There is consistent evidence that when Aboriginal and Torres Strait Islander peoples work in the health system, Aboriginal and Torres Strait Islander people are more likely to access services and gain assistance earlier with consequent improvements in health outcomes and reductions in long term health expenditure.

The Congress of Aboriginal and Torres Strait Islander Nurses and Midwives (CATSINaM) is the national health professional peak body for Aboriginal and Torres Strait Islander nurses and midwives. In the early 1990’s, the ANMF provided significant support for the establishment of the Congress of Aboriginal and Torres Strait Islander Nurses (CATSIN). There is an historical and ongoing close relationship between the ANMF and CATSINaM.

CATSINaM receives triennial grant funding from the Australian Government for their operations.

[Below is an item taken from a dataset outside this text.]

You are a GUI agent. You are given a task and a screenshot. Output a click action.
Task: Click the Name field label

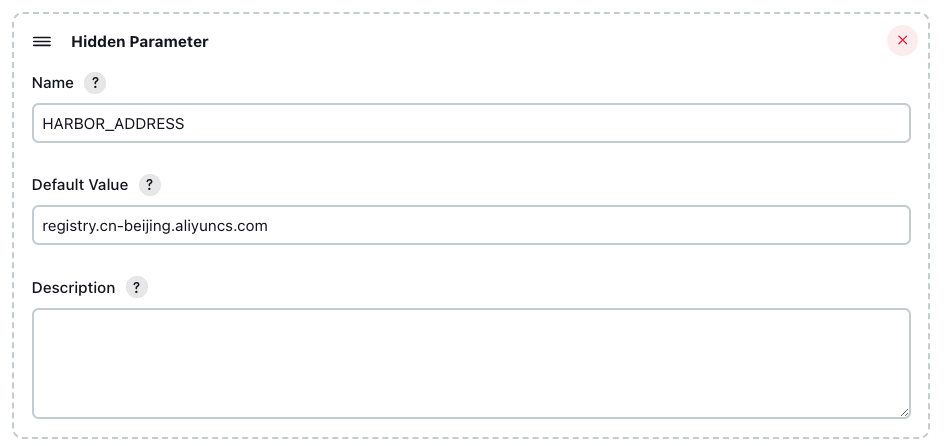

Their role in providing support for Aboriginal and Torres Strait Islander nurses and midwives, nursing and midwifery stakeholders and Governments, and building the current workforce of Aboriginal and Torres Strait Islander nurses and midwives is essential.

Recommendations

The ANMF calls on the Government to:

  • Provide increased ongoing funding to CATSINaM to provide leadership for nursing and midwifery organisations to work towards health equality for Aboriginal and Torres Strait Islander peoples and to continue to support and grow the Aboriginal and Torres Strait Islander nursing and midwifery workforce.
  • Establish a caucus of Aboriginal and Torres Strait Islander health organisations and representatives to provide regular and ongoing consultation on policies and activities that affect Aboriginal and Torres Strait Islander health and wellbeing.
  • Support the increase of the Aboriginal and Torres Strait Islander nursing and midwifery workforce to 5% of the total Australian nursing, midwifery, and assistant in nursing workforce across health and aged care.
  • endorse and support the development and implementation of a National Aboriginal and Torres Strait Islander Nursing and Midwifery Workforce Strategy.
  • Provide funding and support for the development, implementation, and evaluation of Birthing on Country programs in urban, regional, and remote locations.
  • Substantially increase funding to community-controlled, targeted, evidence-based strategies for Aboriginal and Torres Strait Islander healthcare across the life course.
  • Endorse and support the implementation and roll-out of nurse- and midwife-led models of care that address Aboriginal and Torres Strait Islander health concerns and challenges.
  • Endorse and support the development and implementation of a National Aboriginal and Torres Strait Islander Aged Care Workforce Strategy.
  • Fund and support the national uptake of CATSINaM’s cultural safety training at all levels of healthcare service, education, and training to ensure that all healthcare professionals and educators receive best-practice cultural safety training.
  • Support the inclusion of cultural safety training into the annual registration and continuing professional development requirements of all healthcare professionals.
  • Support the inclusion of measures of cultural safety with all health and aged care service providers into the National Safety and Quality Health Service Standards.
  • Support a revitalised nation-wide approach to addressing Aboriginal and Torres Strait Islander health and wellbeing inequalities including greater partnerships with Aboriginal and Torres Strait Islander peak bodies and leaders.
  • Make a true and concerted effort to get each of the Closing the Gap targets on track including greater funding.
  • Expand the Closing the Gap initiative by adding additional targets linked to incarceration, community violence, disability, aged care, and children in out of home care.